In the food shortages of ’22 and ’26 and ’31, His Lordship had spent considerable sums importing grains for charitable purposes. Apparently at the suggestion of the late Lady Verity, he had commissioned a brigantine, at very great expense, to fetch a cargo of India meal from South Carolina to Galway. Whether such had been an entirely judicious course (or not) was perhaps not a matter for the lawyer to adjudge. Certainly in the wake of those unhappy events, promised rental income from the estate had failed to materialise. The lands, in fact, had been allowed badly to deteriorate and had not been adequately maintained for several decades.

All of the late Earl’s accounts at his bank had been overdrawn for some years. There were a number of other unpaid loans, some considerable and long overdue, secured against numerous sizeable investments, which had either not realised or been disappointing in the extreme. One hesitated to employ such an indelicate word, but the late Earl was in effect bankrupt in all but name. Large amounts were owing to vintners and horse dealers; also to bookbinders and dealers in animal curiosities. A very substantial sum had been
borrowed from a certain Blake of Tully, fourteen years ago now, at moderate but still significant interest. The debt was being called in under threat of litigation. The Commander wished to extend his landholdings and was being prevented from so doing by the non-payment of the deficit. It appeared at least a
prima facie
case of nonfeasance. As sole executor, Merridith was personally liable. Court action would be expensive and highly unpleasant.
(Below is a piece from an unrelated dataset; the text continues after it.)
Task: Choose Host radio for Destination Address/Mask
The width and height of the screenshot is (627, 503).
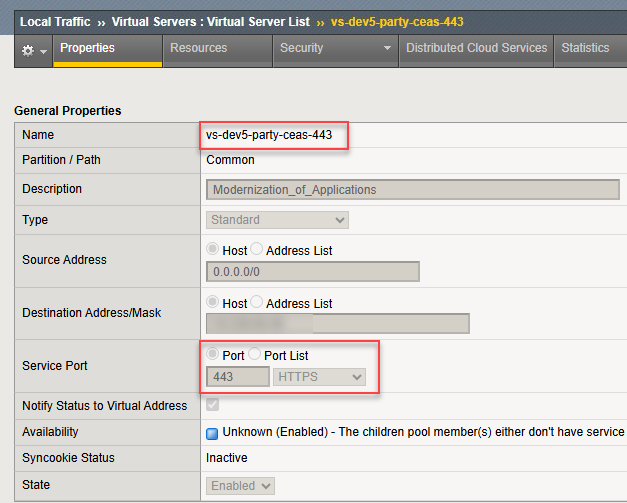Action: (x=212, y=303)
There was also the small matter of the lawyer’s own account which had accrued over thirty years and never been paid. Perhaps now might be an opportune time to clear matters up, as it were. He pushed the crested parchment rather contritely across the desk, as though surrendering a piece of pornography of which he was ashamed.
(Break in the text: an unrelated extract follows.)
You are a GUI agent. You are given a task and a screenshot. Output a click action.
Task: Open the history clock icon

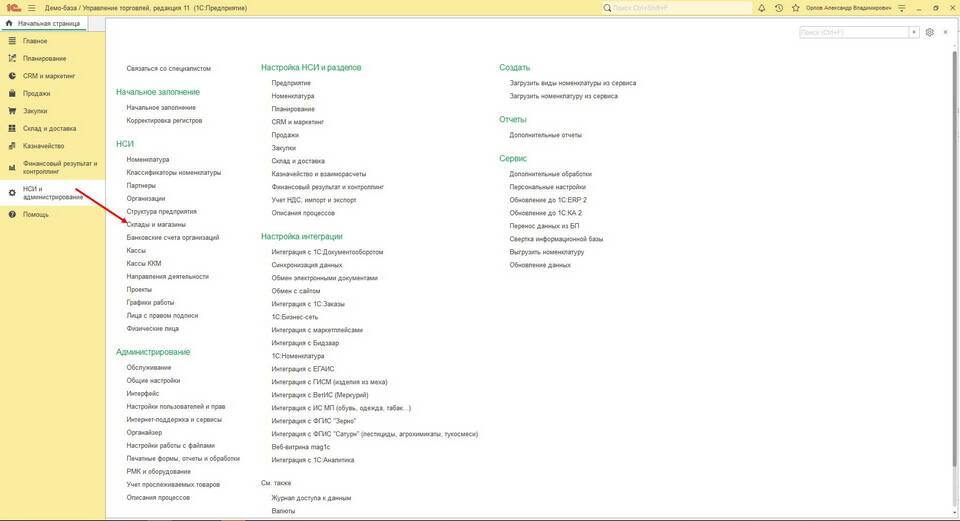pyautogui.click(x=779, y=8)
The sum could have bought David Merridith a mansion on Sloane Square. ‘You’ll take a promissory cheque, I expect, will you?’
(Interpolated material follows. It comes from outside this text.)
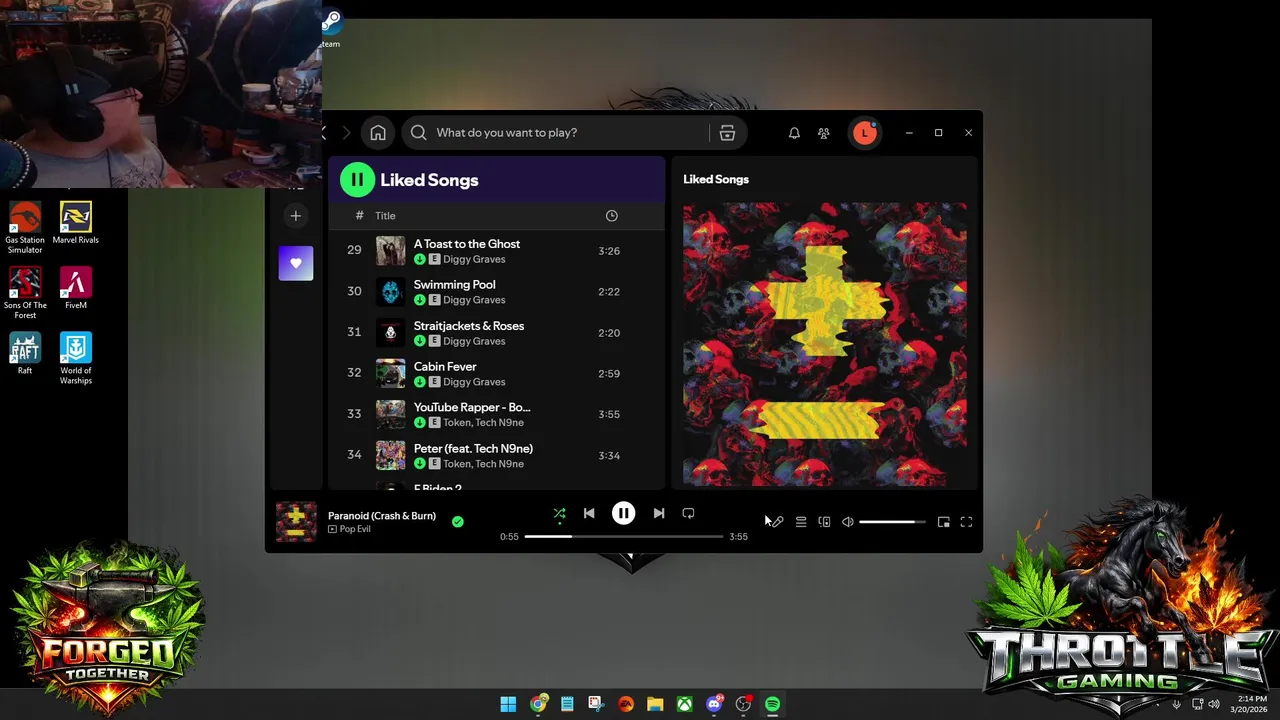
Task: Open Friend Activity people icon
Action: pos(824,133)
‘Oh, I don’t think there is any –’ The attorney paused. ‘That is to say –’ He stopped and began again. ‘Whenever you have time to attend to the matter will be quite sufficient, My Lord. You will have your mind on other subjects at the present.’

Merridith took out his debit book and wrote a draft for thirty-five thousand guineas, knowing he had less than two hundred pounds at his bank. The lawyer took it without looking at it and put it into a file.

‘I expect Your Lordship must be feeling a little taken aback by developments.’

‘In what way?’

‘I mean the position regarding the lands in Ireland and so on. Your Lordship must have had certain expectations.’

‘Naturally Father explained the situation some years ago. We had a good talk. I quite understood his position.’

‘I had no idea Your Lordship and the Admiral were so close. I should imagine that must be a great comfort to you now.’

‘It is.’

‘You were with him at the end, of course?’

‘Naturally.’

The lawyer nodded tactfully and lowered his eyes. ‘If I may say so, sir – your father was a great man. A man who deserved better than providence allowed him. We who were destined to come into his orbit were really most fortunate. If only we knew it.’

‘Indeed.’

‘There it is. There it is. We know not the hour, sir.’

‘Quite.’

‘Still – you’ll receive the most important thing, of course. The treasure which no vicissitude can ever depreciate.’

‘What is that?’

The lawyer stared across at him as though the question was ridiculous. ‘Well his title, of course, My Lord. What else?’

The ninth Earl’s maiden address in the House of Lords was on a proposed change to the Poor Law Amendment Act (1834), which had made hard labour a condition for entry to workhouses. The speech was reported in
The Times
the following morning under the headline
NEW CALLS FOR DECORUM IN THE HOUSE
. Laura snipped it out and pasted it into a scrapbook.

I thank My Noble Lord for the warmth of his remarks but I confess myself ashamed to stand in this House tonight. This place which gave its benison to one of the most ignominious manoeuvres ever to originate from a civilised parliament; this repulsive contrivance for wrenching the grief of desolate widowhood; for refusing the hand of friendship to needy age; for incarcerating the foundling in Bastilles of neglect and for sentencing to beggary the betrayed and abandoned poor.